» Work to be completed
List every line in the entries below that contains the string "left". Matching is case-sensitive.

» Part of a data file
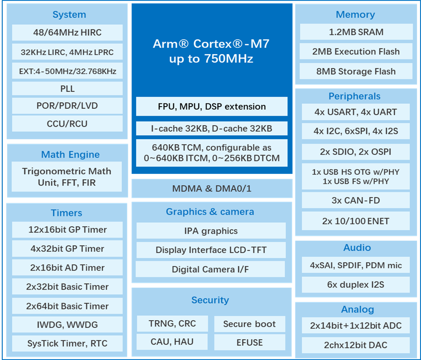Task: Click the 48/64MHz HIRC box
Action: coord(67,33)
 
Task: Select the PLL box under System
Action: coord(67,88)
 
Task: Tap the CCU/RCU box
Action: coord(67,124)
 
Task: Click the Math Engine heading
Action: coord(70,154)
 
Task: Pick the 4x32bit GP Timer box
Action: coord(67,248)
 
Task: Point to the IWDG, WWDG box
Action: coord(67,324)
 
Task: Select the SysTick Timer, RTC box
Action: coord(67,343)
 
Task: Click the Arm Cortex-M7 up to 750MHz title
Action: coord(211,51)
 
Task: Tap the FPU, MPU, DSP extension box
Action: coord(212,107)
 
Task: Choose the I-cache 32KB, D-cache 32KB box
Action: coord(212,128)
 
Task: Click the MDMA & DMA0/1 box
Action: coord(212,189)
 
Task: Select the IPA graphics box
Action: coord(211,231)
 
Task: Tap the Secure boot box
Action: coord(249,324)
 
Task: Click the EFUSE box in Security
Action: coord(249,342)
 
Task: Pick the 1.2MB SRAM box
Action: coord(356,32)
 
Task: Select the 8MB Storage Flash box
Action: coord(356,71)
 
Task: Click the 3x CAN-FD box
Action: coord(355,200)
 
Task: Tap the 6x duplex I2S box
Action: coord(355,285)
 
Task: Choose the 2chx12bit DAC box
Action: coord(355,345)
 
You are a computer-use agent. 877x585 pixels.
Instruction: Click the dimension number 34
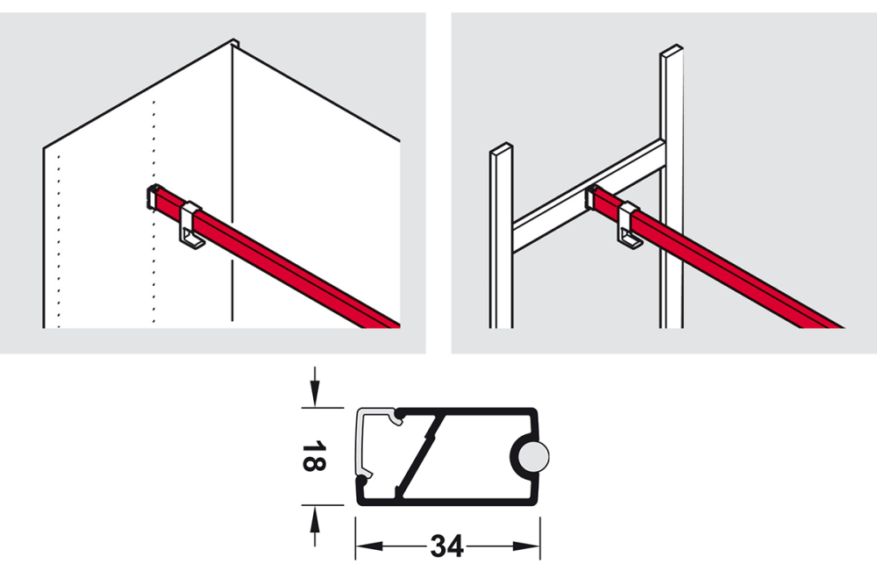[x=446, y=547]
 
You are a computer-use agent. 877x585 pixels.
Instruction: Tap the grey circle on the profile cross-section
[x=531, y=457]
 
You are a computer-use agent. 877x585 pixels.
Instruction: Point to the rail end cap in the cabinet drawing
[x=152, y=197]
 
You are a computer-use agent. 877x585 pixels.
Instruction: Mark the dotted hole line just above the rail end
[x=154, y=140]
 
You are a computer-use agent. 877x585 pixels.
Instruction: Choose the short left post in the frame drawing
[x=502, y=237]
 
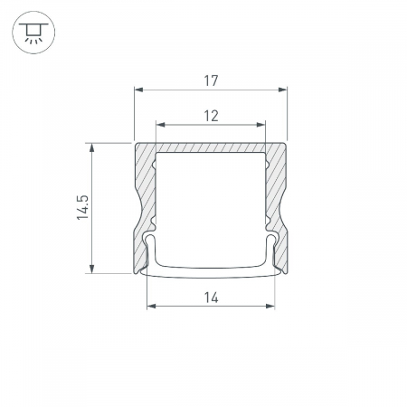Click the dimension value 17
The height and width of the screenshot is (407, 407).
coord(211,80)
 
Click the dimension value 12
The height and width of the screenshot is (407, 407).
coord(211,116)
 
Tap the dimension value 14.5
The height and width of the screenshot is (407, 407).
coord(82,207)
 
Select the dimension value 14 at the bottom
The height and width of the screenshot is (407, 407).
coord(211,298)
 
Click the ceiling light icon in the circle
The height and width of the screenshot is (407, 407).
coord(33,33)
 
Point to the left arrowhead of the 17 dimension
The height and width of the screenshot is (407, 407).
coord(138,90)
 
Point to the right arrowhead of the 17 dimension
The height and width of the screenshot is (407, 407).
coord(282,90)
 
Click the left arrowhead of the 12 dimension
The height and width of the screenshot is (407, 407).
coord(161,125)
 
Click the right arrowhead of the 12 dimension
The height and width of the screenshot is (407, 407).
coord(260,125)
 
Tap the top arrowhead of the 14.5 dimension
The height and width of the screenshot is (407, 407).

» Written reply
Instruction: Choose the short left post in the frame drawing
Point to the left arrowhead of the 17 dimension
Click the left arrowhead of the 12 dimension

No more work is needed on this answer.